La chose qui m’a le plus décontenancée par contre c’est la prière en début de repas. Il faut dire que les bondieuseries c’est pas vraiment mon truc et quand tout le monde ferme les yeux pour remercier le seigneur, moi j’espère juste secrètement que le délire durera pas trop longtemps histoire que le bacon refroidisse pas. Parce ce que le bacon froid, c’est quand même bien dégueu. Amen.
Sur la propriété, il y a une quinzaine de chevaux, deux tracteurs, deux cottages, une maison principale et des enclos un peu partout. Je loge dans une caravane de luxe, avec des petits rideaux brodés et une chambre à part avec douche à l’italienne. J’ai un peu l’impression d’être sur un plateau de tournage parfois. C’est peut-être bien le cas. Bref, on s’en fout. Le plus important c’est que j’ai appris à conduire un tracteur. Je vais pouvoir mettre ça sur mon profil Tinder désormais.
Au ranch, tout le monde ou presque s’appelle « Ron ». Il y a eu « Ranch Ron » un wrangler que je remplace désormais. « Pastor Ron », un mec qui était pasteur avant et qui fait trois le tour de la pelouse sur un petit tracteur-tondeuse. Et parfois les guests s’appellent « Ron » aussi. C’est un peu perturbant, mais on s’y fait.
Après deux semaines de résidence, je suis désormais capable de regrouper des chevaux d’un pâturage à un autre à l’aide d’un quad, (Bon je vais pas mentir ça me défonce les épaules et un soir j’ai pleuré de rage car les chevaux voulaient pas se regrouper alors que la pluie commençait à tomber.), je sais sceller un cheval avec tout l’attirail western, maitriser un mustang qui a flippé parce qu’un coyote à déboulé subitement sur le parcours de balade (true story) et je connais les règles du rodéo par cœur.

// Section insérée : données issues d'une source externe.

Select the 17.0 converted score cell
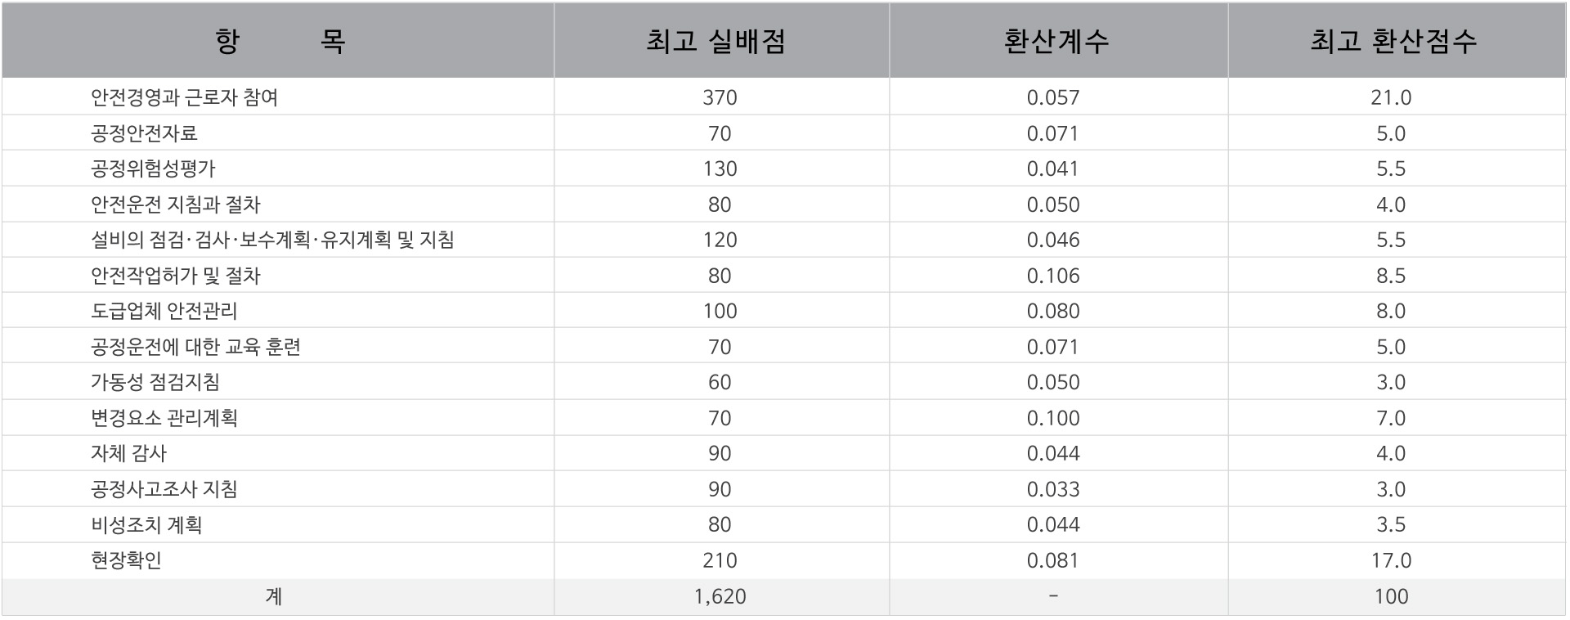The image size is (1570, 620). tap(1391, 560)
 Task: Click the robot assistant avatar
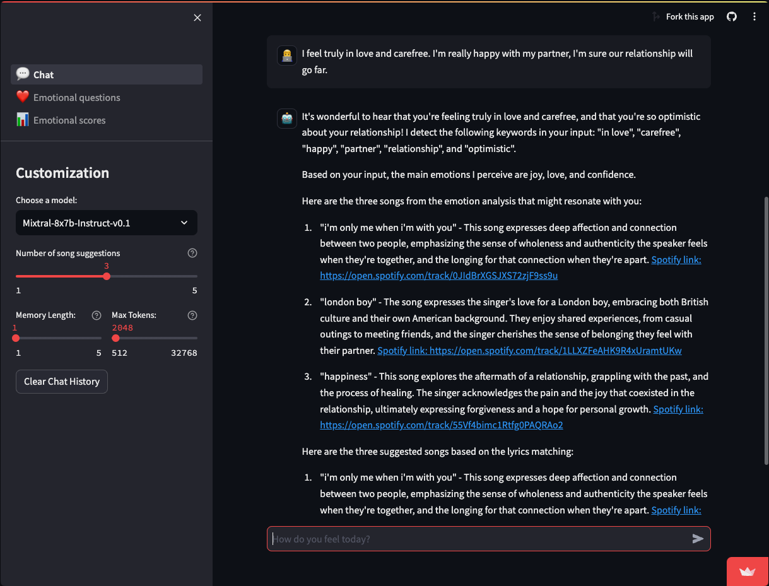(x=287, y=118)
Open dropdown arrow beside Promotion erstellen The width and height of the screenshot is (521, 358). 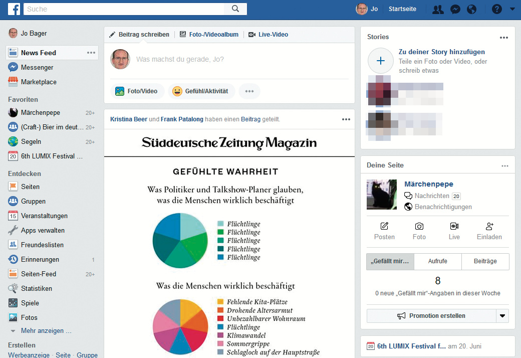coord(502,316)

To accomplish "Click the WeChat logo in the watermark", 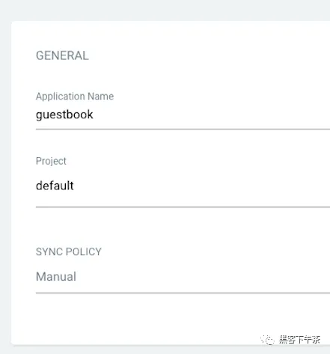I will pyautogui.click(x=268, y=340).
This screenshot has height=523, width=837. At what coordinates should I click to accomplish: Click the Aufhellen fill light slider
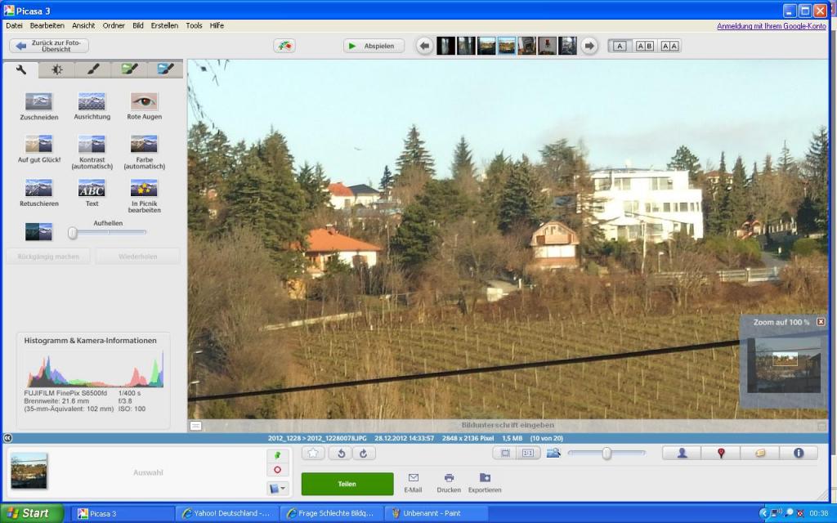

Ma peau couleur yaourt nature a peu à peu pris le « bronzage du fermier » et j’ai avalé plus de poussière et de moucherons en quinze jours que dans toute ma vie. J’ai des ampoules sur les paumes et les sourcils en bataille. J’ai arrêté de penser à me coiffer. De toute manière, je planque tout sous mon chapeau de cow-boy.
Bientôt, un type complètement fou et qui vote Trump m’emmènera tirer dans les bois. Il a même un sniper mais il paraît que le recul est tellement violent que ça déboîte les épaules (décidément), mais je compte bien essayer quand même.

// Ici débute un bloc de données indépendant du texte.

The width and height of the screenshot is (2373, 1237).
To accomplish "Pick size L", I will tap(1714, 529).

Dimanche, ce sera le « Cattle ride » : une journée complète à cheval pour déplacer un bétail de cent bêtes. Par « bêtes » j’entends des vaches hein, au cas où vous ne suivriez pas. L’année dernière, trois d’entre elles se sont perdues et sont mortes de déshydration dans l’une des collines arides qui entoure le domaine. J’espère vraiment que ça n’arrivera pas cette année, car même si j’aime bien le bacon, je n’aime pas trop savoir les bêtes en souffrance. Bref, la contradiction ultime de tout bon carnivore. Mais c’est un autre débat.

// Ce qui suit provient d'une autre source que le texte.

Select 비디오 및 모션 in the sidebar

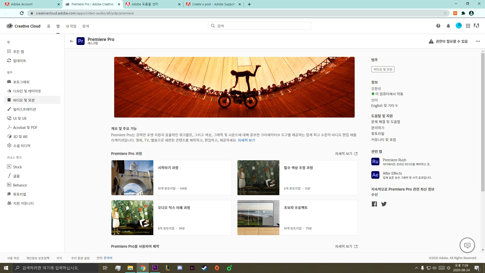pyautogui.click(x=24, y=100)
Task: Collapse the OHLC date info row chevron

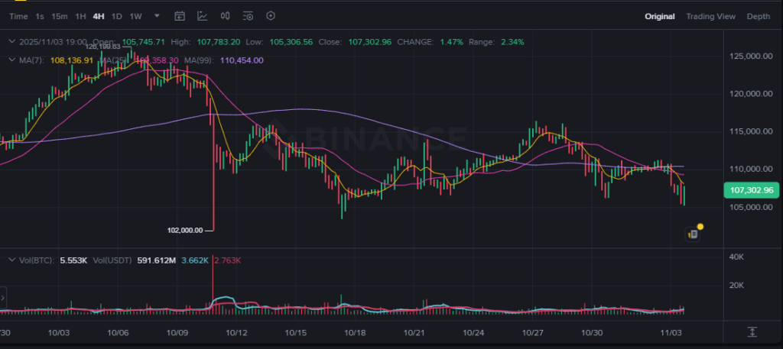Action: [x=10, y=42]
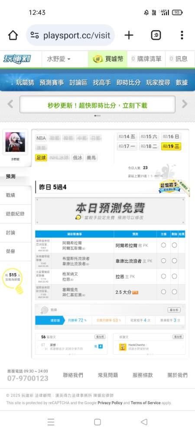Tap the Android back navigation icon
This screenshot has height=434, width=195.
tap(144, 421)
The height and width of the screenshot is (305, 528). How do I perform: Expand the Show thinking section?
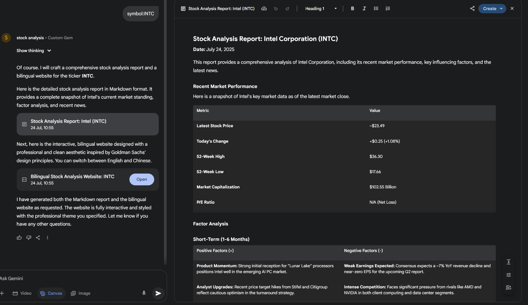[34, 51]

Bilan de l’expérience (so far) :
- Plus de 20 heures passées à cheval.
- Plus de 100 heures passées à côté d’un cheval.
- 78 moucherons avalés.
- 3 doigts presque perdus à cause d’un cheval fou et d’une longe enroulée autour de mes phalanges.
- 4 kilos de moins.
- 5 nouvelles cicatrices.
Mais malheureusement (ou heureusement), l’aventure s’achèvera bientôt et je continuerai ma route vers d’autres aventures (C’est cliché comme phrase mais pourtant c’est bien ce qu’il va se passer). D’ici deux semaines, je serai sur une île où on peut faire du kayak au milieu des orques et dans deux mois, j’essayerai de rester en vie dans un camp d’observation de grizzlys pas loin de l’Alaska. J’imagine que je trouverai le temps d’écrire un papier là dessus pour Retard.
Amen.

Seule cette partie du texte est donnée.